Data supplied:
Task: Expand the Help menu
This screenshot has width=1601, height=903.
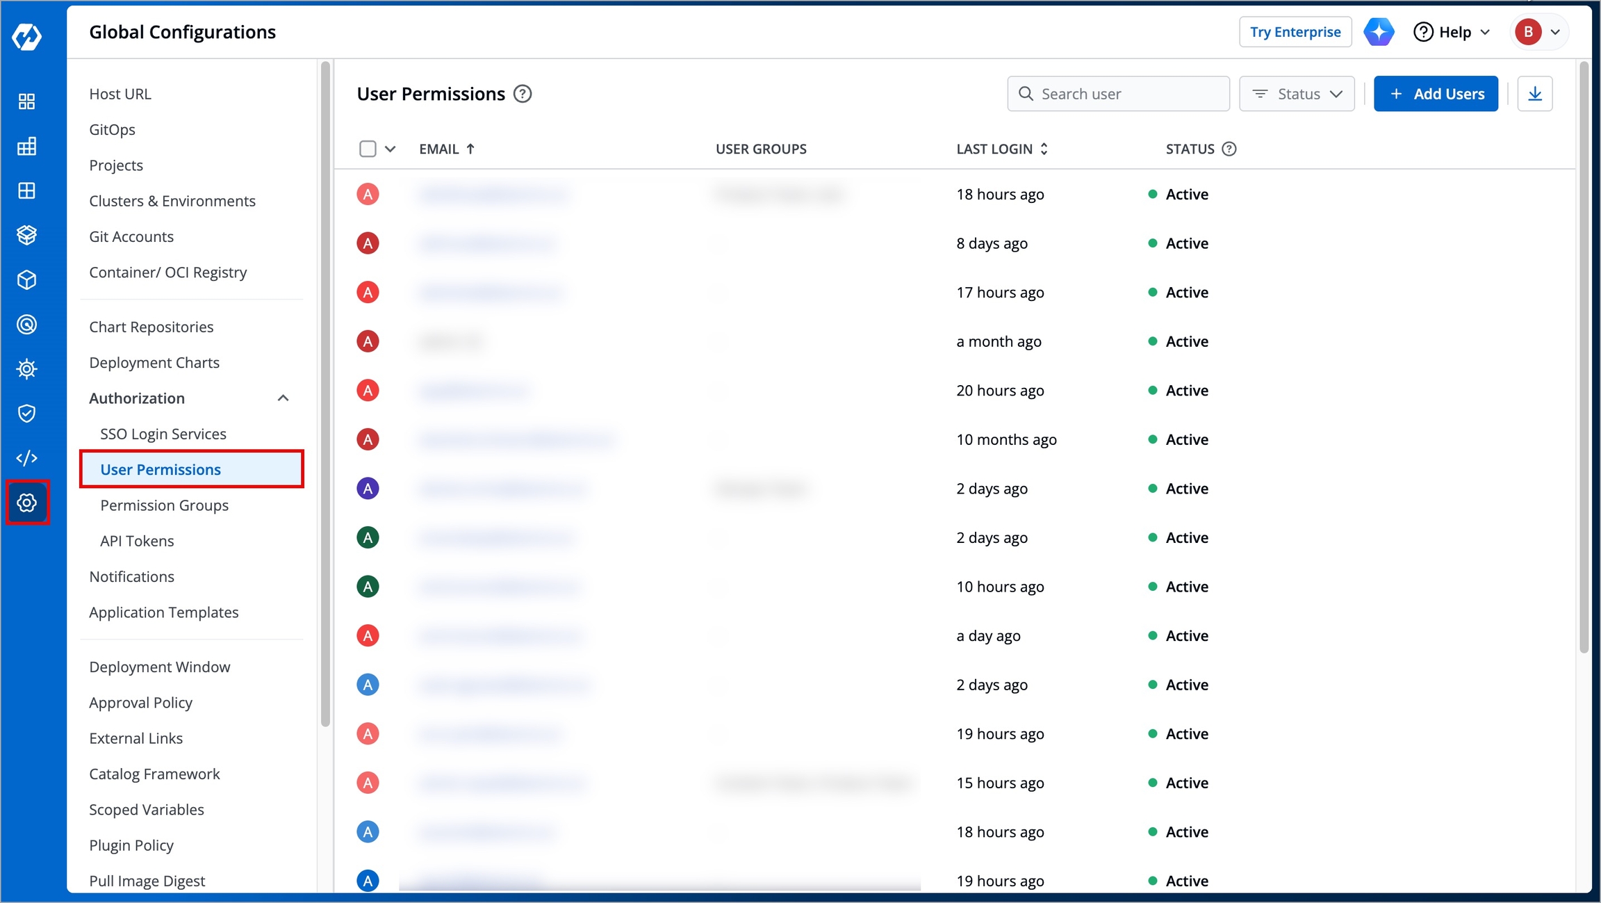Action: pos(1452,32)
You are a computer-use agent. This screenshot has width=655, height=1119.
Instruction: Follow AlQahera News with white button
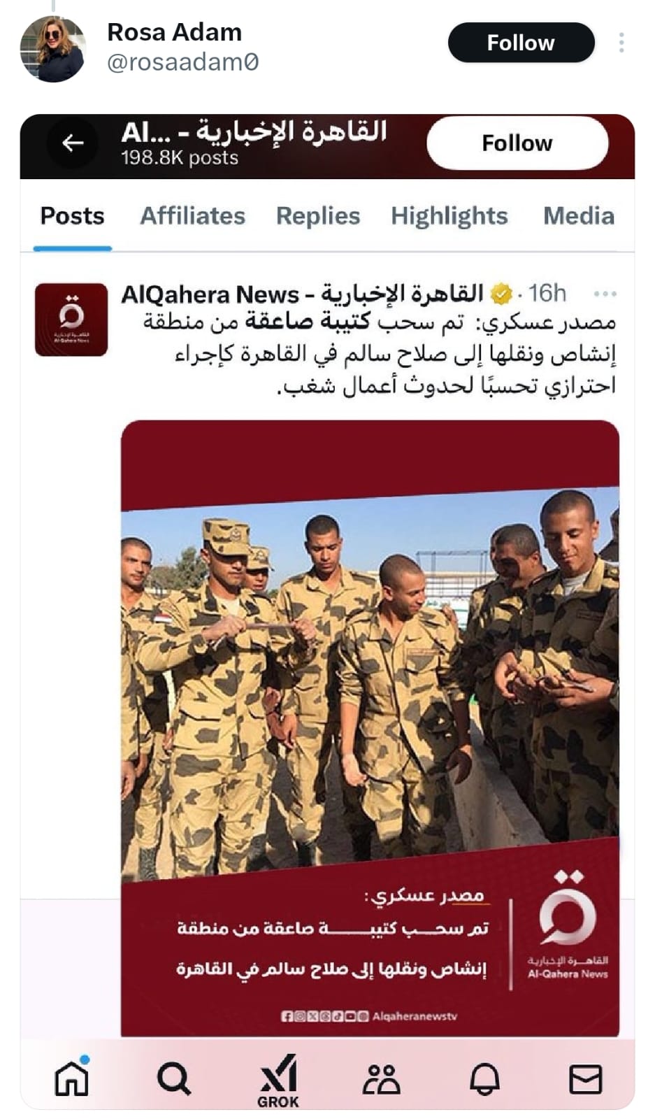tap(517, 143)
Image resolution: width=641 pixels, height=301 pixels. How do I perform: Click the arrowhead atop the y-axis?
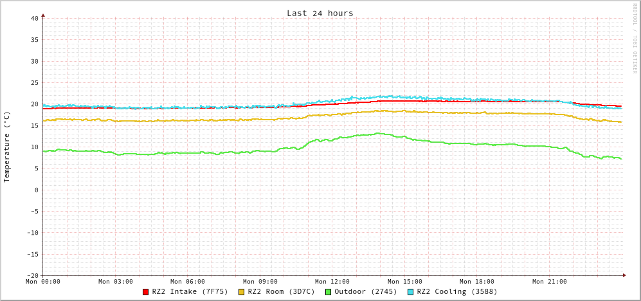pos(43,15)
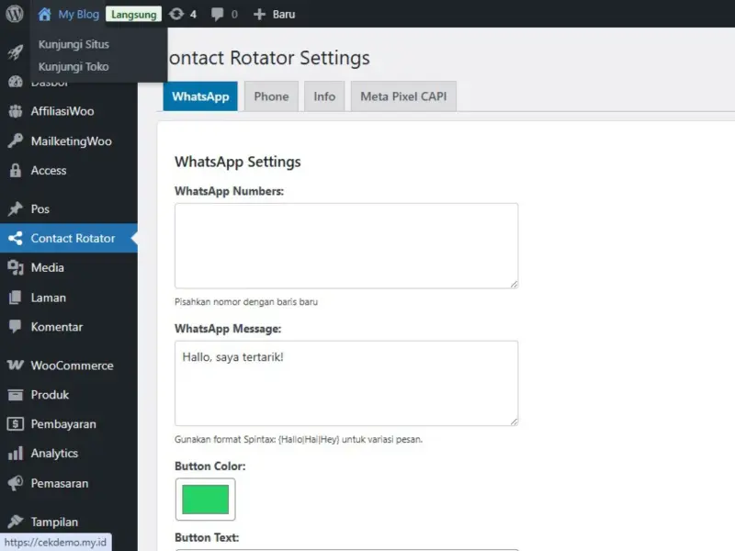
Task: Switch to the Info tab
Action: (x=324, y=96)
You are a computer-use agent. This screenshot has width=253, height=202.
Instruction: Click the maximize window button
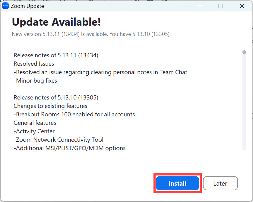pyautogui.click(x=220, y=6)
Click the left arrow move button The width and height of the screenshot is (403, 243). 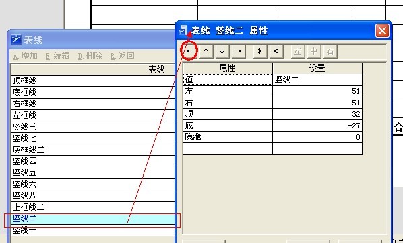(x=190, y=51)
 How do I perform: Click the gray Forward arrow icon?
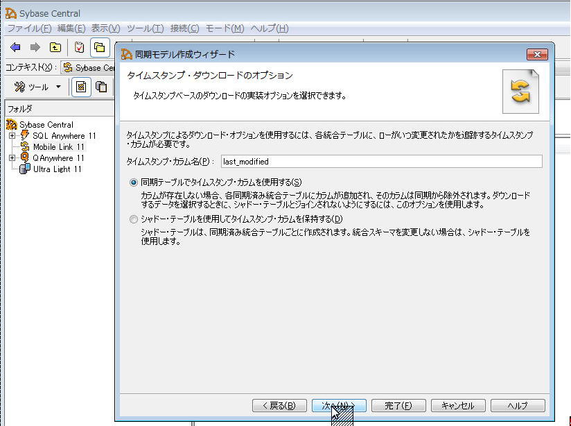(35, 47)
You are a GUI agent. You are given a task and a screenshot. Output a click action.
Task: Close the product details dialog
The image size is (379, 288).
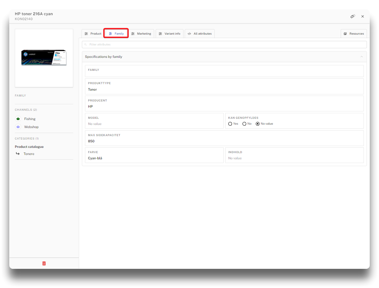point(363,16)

==

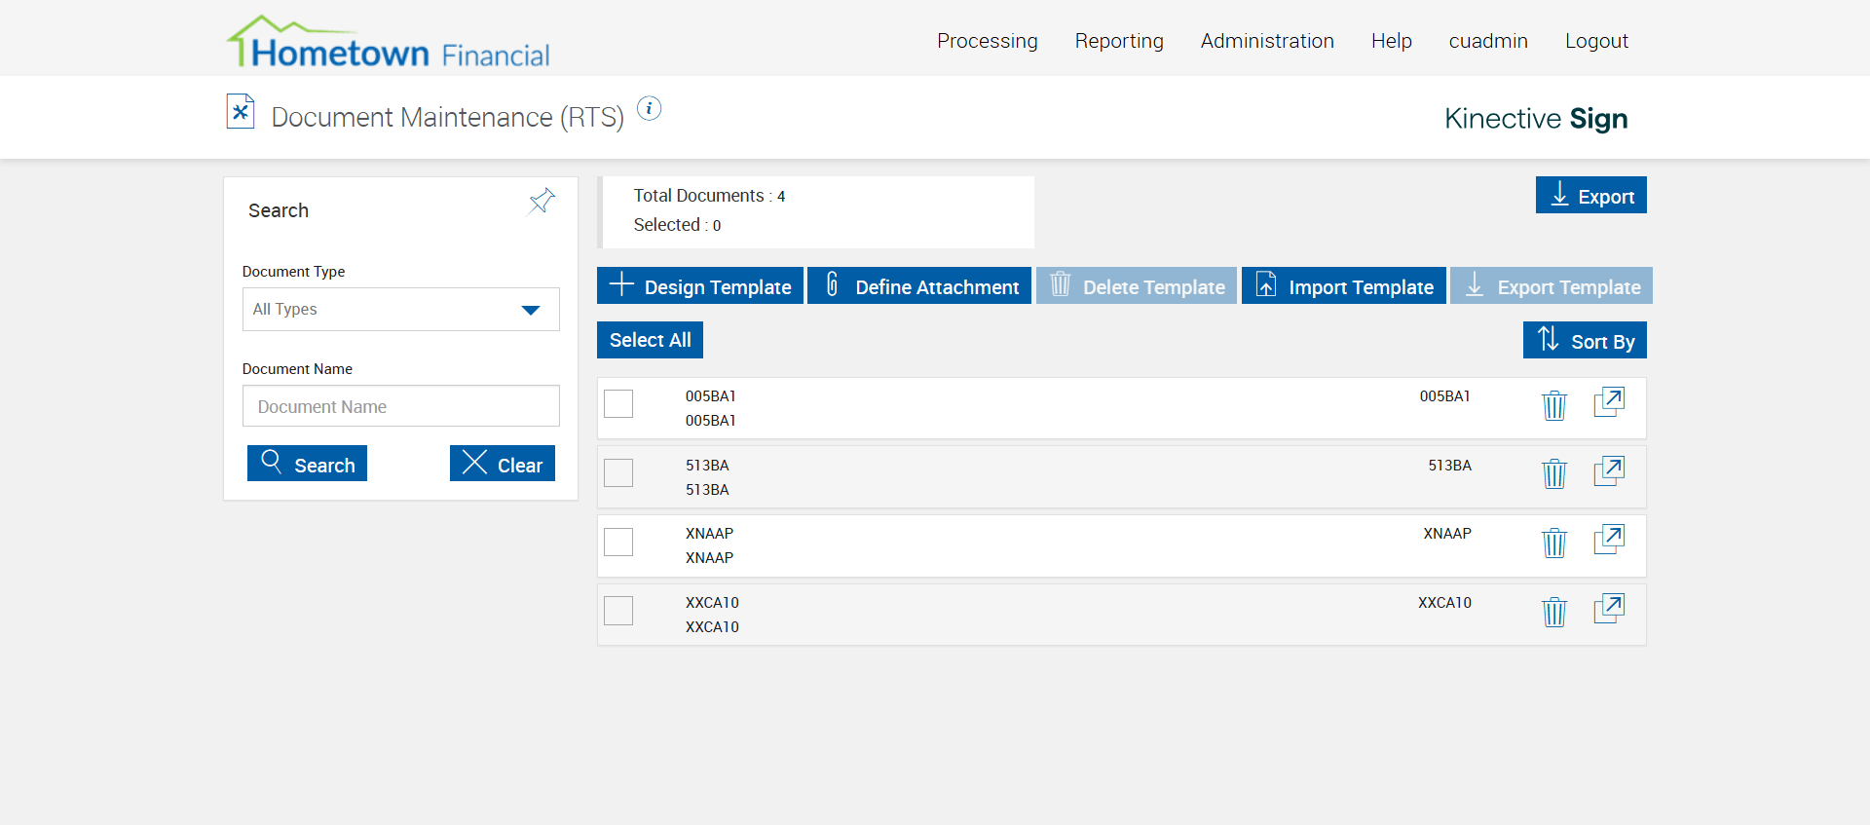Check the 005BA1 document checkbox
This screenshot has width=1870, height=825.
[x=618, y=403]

* * *

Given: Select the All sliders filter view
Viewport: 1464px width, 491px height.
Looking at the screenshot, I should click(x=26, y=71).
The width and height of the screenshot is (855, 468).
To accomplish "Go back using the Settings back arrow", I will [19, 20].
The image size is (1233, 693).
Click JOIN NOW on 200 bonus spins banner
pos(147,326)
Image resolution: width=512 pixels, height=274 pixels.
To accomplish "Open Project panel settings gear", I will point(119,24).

Task prompt: Copy out word for word the lines between the one holding "Task: Expand the Help menu" and the one holding "tap(517, 143)", inclusive, leaving out the pictures.

Finished task:
Task: Expand the Help menu
This screenshot has width=1601, height=903.
Action: pos(1452,32)
You are a computer-use agent. This screenshot has width=655, height=1119.
Instruction: Follow AlQahera News with white button
tap(517, 143)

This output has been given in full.